Reading text —
========================================

After living in New York for over 15 years, Gupta moved his family back to his hometown in the SF Bay area a few years ago to care for parents. Ramamurthy is reluctant to use other drummers in the Trio, which means they have to be strategic about scheduling work. Gupta, who is also an accomplished tabla player, told me about his relationship with pianist Marc Cary, whom he called “family”. When Cary recruited him to be a member of his Focus Trio almost 20 years ago, he went to the Gupta home to assure his parents that allowing Sameer to move to New York would advance his musical career. Gupta, who has also worked with Grachan Moncur III, Sonny Simmons and the poet Sekou Sundiata, was masterful, precisely tossing off double and triple time figures with ease. His unaccompanied solo towards the end of the concert elicited a rousing response from the throng of 100.
Like his bandmates, Damon Banks is engaging and kind. His role was as essential to the sound of the Trio as Aston Barrett’s was with the Wailers. He provided ballast for Ramamurthy’s sailing violin, and with judicious use of pedals and effects, created drone-like sound beds for the band’s soaring discourse. Born and raised in the Bronx and educated at the High School of Music & Art and Fisk University, Banks has provided services for artists ranging from George Benson and Arto Lindsay, to Hassan Hakmoun and Angelique Kidjo. He will be back in the area on March 8 performing with Aaron Shragge’s Whispering World, and will be tagging along on January 4 when his wife, the violinist Gwen Laster, brings her New Muse4tet to Springfield.

========================================

Given problem 1 —
Answer these from the Trio passage:
(a) Where did Gupta move his family a few years ago?
(b) Besides drums, what instrument is Gupta said to play?
(c) On what date will Banks perform with Aaron Shragge's Whispering World?
The lines of data that come next are unrelated to the Trio passage.

Lines of data:
========================================

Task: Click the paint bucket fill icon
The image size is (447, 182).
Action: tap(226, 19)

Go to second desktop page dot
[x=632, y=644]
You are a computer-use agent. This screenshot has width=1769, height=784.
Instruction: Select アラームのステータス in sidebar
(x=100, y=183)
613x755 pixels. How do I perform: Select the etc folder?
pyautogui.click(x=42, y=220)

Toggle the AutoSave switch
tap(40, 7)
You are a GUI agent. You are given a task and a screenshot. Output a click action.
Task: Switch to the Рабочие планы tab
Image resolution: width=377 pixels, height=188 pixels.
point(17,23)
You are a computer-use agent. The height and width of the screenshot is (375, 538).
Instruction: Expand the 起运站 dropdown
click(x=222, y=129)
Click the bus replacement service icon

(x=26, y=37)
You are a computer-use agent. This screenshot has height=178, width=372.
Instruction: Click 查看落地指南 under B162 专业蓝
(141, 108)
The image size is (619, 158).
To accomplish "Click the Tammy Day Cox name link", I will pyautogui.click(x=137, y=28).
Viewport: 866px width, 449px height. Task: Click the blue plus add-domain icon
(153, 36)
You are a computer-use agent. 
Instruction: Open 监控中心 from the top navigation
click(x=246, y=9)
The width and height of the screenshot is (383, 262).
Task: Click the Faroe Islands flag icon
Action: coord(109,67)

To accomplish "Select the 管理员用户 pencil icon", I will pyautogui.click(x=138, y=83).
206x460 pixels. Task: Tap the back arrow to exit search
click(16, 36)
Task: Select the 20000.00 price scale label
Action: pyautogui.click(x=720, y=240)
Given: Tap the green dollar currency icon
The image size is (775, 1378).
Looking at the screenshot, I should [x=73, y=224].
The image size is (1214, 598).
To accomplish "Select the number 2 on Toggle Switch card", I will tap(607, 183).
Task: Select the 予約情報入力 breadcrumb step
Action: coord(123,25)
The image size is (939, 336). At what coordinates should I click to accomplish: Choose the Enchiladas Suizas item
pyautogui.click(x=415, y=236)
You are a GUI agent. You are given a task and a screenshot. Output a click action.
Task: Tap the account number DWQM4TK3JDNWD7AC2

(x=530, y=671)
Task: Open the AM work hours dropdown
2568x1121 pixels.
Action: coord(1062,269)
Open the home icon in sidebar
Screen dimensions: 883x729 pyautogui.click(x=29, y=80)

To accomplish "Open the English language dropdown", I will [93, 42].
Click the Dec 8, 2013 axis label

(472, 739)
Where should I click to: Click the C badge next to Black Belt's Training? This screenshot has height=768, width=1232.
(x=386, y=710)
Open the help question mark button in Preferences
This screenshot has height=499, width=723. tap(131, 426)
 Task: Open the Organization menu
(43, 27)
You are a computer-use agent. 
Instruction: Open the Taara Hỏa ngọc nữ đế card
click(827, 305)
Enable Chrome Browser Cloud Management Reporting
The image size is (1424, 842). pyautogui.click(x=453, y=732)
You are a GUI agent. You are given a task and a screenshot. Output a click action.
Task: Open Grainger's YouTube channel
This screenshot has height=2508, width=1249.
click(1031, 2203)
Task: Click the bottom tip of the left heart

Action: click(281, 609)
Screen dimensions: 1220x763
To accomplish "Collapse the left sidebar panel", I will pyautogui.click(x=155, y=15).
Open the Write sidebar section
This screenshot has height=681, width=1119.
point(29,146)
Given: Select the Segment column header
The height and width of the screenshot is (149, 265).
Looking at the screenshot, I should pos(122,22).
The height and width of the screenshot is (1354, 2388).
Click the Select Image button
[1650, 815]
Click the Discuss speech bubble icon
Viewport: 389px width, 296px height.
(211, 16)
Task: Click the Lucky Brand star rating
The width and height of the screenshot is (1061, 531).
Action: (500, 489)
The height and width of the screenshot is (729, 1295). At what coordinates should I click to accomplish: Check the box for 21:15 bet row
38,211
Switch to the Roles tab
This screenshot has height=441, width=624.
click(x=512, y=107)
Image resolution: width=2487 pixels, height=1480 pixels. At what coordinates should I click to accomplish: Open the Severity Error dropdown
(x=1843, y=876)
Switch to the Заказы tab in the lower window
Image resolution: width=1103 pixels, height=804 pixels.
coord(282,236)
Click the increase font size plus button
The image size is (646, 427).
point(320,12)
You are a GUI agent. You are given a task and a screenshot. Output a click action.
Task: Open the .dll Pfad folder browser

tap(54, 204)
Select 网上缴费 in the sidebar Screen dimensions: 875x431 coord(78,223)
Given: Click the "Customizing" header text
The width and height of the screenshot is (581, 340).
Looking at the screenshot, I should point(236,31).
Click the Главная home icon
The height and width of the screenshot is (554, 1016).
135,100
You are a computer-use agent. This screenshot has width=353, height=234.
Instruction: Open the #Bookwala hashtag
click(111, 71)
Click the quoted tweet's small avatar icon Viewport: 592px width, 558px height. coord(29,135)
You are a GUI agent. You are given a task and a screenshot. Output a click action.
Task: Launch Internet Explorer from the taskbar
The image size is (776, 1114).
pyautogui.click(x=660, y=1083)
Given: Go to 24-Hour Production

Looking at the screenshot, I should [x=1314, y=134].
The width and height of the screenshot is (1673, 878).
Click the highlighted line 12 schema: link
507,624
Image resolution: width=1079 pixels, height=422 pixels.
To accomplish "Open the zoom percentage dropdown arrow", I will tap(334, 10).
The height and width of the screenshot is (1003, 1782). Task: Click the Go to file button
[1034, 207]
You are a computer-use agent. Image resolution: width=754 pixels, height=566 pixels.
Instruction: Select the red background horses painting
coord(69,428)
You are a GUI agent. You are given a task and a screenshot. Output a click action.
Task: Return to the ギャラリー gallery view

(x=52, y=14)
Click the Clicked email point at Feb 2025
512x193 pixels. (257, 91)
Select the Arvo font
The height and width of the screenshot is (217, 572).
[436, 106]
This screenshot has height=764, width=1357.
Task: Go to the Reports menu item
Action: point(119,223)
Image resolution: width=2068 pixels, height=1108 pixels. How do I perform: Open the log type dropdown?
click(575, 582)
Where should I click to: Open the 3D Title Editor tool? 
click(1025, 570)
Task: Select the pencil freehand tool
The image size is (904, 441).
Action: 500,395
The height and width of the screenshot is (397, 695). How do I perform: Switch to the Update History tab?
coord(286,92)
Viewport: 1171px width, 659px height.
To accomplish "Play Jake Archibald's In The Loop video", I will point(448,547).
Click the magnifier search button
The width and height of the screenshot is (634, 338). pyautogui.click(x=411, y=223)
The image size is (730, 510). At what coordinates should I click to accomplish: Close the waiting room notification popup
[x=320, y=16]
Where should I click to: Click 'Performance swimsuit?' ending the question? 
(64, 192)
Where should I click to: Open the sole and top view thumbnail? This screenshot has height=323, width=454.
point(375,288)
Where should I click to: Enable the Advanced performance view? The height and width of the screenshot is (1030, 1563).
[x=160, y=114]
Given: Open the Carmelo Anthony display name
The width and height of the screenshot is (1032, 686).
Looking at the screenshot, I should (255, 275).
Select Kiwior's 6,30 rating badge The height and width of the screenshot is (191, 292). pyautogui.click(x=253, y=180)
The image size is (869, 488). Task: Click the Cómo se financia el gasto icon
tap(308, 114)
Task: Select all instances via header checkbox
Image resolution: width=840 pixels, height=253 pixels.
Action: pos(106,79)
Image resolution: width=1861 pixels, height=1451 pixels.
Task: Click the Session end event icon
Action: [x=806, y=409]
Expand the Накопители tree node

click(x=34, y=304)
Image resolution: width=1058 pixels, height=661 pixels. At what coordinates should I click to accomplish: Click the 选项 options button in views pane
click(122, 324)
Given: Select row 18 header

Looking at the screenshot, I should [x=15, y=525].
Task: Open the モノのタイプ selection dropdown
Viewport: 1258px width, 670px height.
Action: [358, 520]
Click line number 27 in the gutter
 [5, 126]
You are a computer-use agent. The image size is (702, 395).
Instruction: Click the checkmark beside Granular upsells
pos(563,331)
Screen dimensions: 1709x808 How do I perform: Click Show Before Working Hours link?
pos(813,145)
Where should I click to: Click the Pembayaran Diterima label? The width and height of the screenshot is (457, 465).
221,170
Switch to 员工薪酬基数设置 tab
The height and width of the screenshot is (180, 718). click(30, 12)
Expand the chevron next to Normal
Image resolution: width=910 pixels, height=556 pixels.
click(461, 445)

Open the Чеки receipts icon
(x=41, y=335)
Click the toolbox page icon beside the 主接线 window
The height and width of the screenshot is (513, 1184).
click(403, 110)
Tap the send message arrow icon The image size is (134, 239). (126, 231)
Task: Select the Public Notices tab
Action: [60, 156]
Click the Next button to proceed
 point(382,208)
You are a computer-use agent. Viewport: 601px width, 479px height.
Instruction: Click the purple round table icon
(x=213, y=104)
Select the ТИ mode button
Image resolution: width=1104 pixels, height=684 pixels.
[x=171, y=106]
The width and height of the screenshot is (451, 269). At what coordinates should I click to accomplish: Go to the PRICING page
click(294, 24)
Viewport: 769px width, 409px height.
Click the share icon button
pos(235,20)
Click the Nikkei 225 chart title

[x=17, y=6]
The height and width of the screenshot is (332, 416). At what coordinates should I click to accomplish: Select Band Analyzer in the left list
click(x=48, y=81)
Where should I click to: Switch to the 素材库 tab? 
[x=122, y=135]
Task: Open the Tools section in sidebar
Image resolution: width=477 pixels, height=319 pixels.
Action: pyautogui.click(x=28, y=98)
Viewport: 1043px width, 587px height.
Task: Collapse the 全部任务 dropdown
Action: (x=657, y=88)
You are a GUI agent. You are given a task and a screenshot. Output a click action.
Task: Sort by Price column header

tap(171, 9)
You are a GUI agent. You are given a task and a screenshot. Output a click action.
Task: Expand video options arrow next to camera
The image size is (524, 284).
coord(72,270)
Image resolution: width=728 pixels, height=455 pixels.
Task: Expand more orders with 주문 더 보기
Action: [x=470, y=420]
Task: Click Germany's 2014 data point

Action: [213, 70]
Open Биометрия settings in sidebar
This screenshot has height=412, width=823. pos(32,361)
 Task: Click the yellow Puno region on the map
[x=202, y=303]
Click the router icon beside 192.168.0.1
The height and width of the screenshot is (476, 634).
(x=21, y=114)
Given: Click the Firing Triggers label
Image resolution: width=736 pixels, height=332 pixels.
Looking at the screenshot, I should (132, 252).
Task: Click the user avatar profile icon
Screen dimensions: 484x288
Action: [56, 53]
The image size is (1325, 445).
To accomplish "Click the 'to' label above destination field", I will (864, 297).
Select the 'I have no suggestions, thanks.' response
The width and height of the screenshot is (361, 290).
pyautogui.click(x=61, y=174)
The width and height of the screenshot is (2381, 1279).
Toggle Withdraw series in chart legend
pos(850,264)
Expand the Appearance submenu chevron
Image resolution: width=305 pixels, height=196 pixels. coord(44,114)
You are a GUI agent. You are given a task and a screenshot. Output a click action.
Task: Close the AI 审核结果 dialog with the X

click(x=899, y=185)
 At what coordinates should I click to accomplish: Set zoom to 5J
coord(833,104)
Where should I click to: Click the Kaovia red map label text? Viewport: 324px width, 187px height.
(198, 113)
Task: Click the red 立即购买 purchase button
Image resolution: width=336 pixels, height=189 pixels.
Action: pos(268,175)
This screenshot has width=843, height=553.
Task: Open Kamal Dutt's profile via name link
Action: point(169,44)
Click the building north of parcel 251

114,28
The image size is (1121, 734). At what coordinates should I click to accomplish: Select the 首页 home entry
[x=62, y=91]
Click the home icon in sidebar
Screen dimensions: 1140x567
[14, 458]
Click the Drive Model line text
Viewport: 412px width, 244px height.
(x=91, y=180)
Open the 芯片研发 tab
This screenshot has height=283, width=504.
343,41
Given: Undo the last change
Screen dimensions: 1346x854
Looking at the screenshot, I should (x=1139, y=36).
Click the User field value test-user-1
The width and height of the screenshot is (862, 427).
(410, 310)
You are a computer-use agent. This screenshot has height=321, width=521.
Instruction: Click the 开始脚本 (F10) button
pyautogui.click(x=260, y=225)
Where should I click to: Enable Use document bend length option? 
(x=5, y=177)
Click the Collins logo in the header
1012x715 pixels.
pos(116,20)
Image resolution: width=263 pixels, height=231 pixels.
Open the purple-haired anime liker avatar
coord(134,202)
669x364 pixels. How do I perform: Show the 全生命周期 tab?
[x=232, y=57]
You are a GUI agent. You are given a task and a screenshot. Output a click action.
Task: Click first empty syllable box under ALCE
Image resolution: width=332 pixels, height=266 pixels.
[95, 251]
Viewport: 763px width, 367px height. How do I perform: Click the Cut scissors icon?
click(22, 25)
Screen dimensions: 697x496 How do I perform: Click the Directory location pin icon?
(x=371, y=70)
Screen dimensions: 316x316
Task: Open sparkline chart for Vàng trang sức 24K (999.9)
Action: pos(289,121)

========================================

Given problem 2 —
Rewrite the lines of data as a numbered list, without blank lines, starting with the line that contains "Click the User field value test-user-1" and going on through the line that contains "[x=232, y=57]".

Final answer 1 —
(a) Back to his hometown in the SF Bay area.
(b) The tabla.
(c) March 8.

Final answer 2 —
1. Click the User field value test-user-1
2. The width and height of the screenshot is (862, 427).
3. (410, 310)
4. You are a computer-use agent. This screenshot has height=321, width=521.
5. Instruction: Click the 开始脚本 (F10) button
6. pyautogui.click(x=260, y=225)
7. Where should I click to: Enable Use document bend length option? 
8. (x=5, y=177)
9. Click the Collins logo in the header
10. 1012x715 pixels.
11. pos(116,20)
12. Image resolution: width=263 pixels, height=231 pixels.
13. Open the purple-haired anime liker avatar
14. coord(134,202)
15. 669x364 pixels. How do I perform: Show the 全生命周期 tab?
16. [x=232, y=57]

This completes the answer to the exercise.